Doctoral Researcher (PhD student) in the field of medieval and/or early modern history / historical cartography

Updated: over 1 year ago
Deadline: ;

The University of Luxembourg is an international research university with a distinctly multilingual and interdisciplinary character. The University was founded in 2003 and counts more than 6,700 students and more than 2,000 employees from around the world. The University’s faculties and interdisciplinary centres focus on research in the areas of Computer Science and ICT Security, Materials Science, European and International Law, Finance and Financial Innovation, Education, Contemporary and Digital History. In addition, the University focuses on cross-disciplinary research in the areas of Data Modelling and Simulation as well as Health and System Biomedicine. Times Higher Education ranks the University of Luxembourg #3 worldwide for its “international outlook,” #20 in the Young University Ranking 2021 and among the top 250 universities worldwide. 

The Institute for History (IHIST) brings together researchers from the fields of history, archaeology, cultural anthropology and sociology. Research at IHIST ranges from Antiquity to today, and by eschewing periodization, the continuities and changes over the long term are emphasized. The historical areas forming today’s Luxembourg and Greater Region, the crossroads of Europe, constitute a stimulating case study for historical investigation of Borders and Identity, Power and Legitimation, History and Space, Materiality and Culture.
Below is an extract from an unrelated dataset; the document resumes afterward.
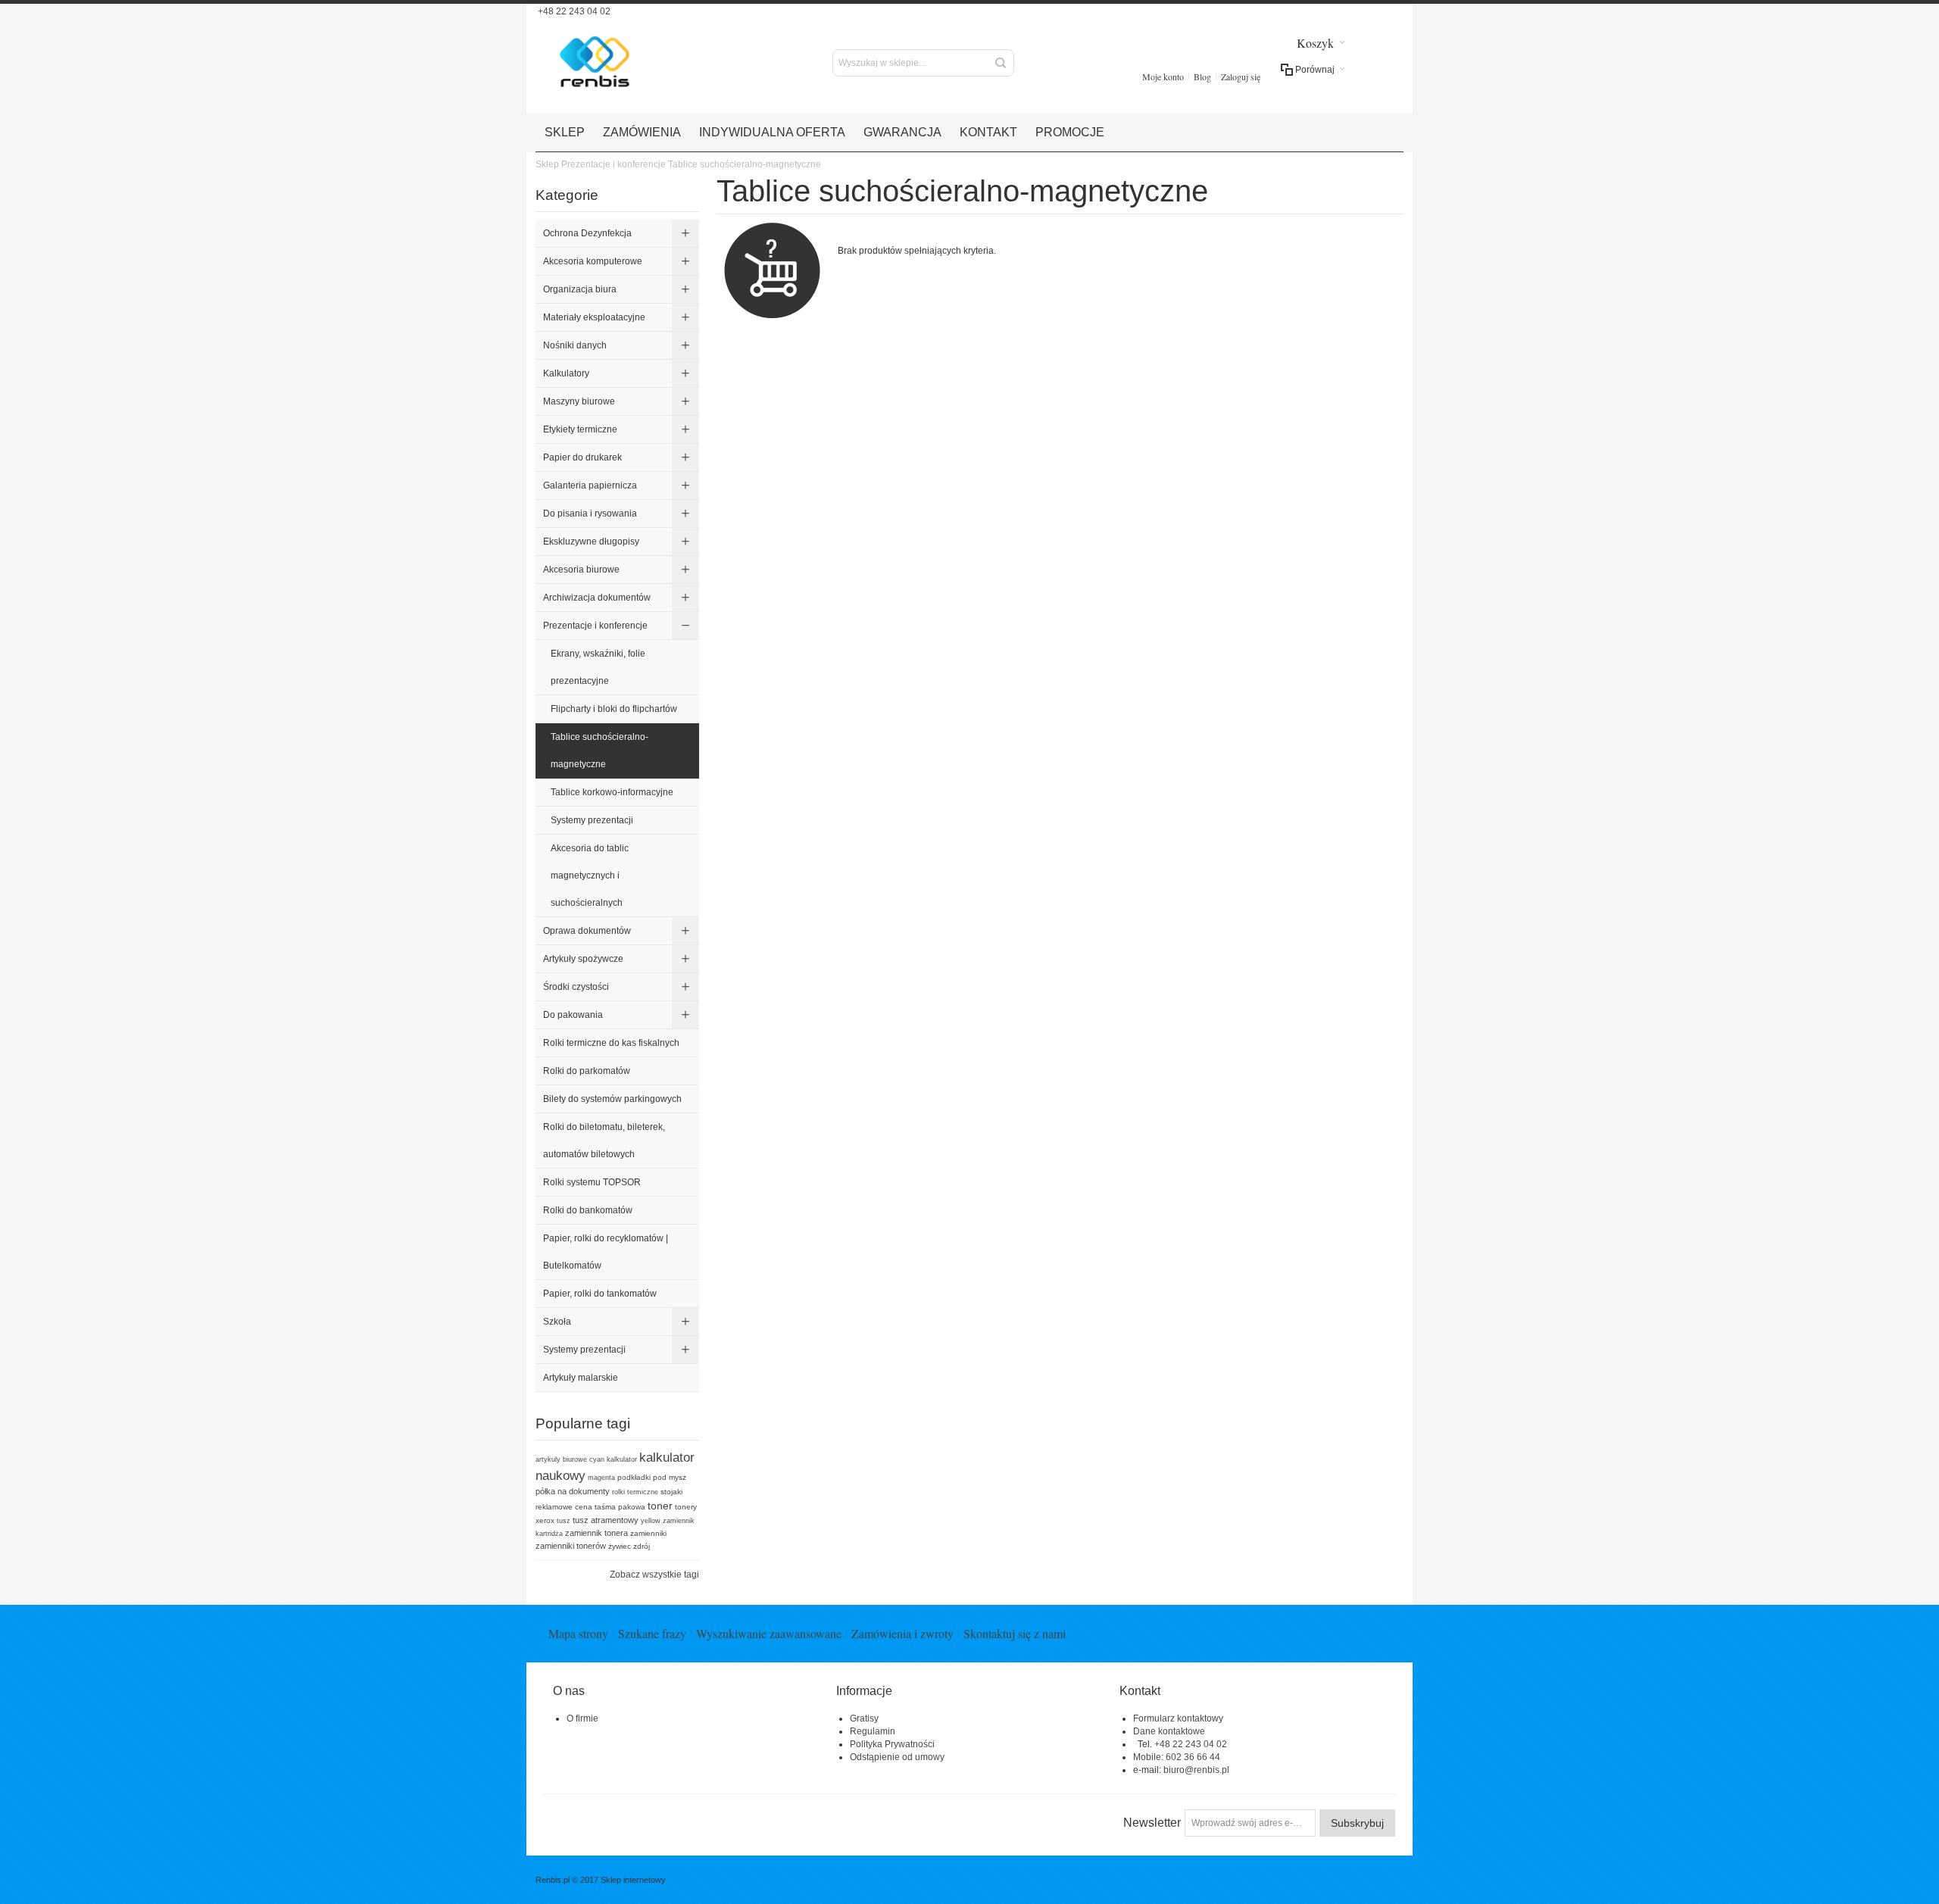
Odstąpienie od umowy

The successful candidate will become a member of the Doctoral Training Unit “Deep Data Science of Digital History” (D4H). This interdisciplinary DTU focuses on multiple challenges at the intersection between the disciplines of history and data science. The DTU will train a new generation of digitally literate PhD students to deal with “big data of the past” in a critical and competent way, combining the epistemic tradition of close reading with machine-based methods of distant reading (“scalable reading”). It aims to develop a shared understanding of the human/machine nexus in collecting, curating, managing, analysing, interpreting, and visualizing historical data and to problematize the multi-layered temporalities of datasets and experiment with new forms and formats of historical models and simulations in a longue-durée / deep time perspective.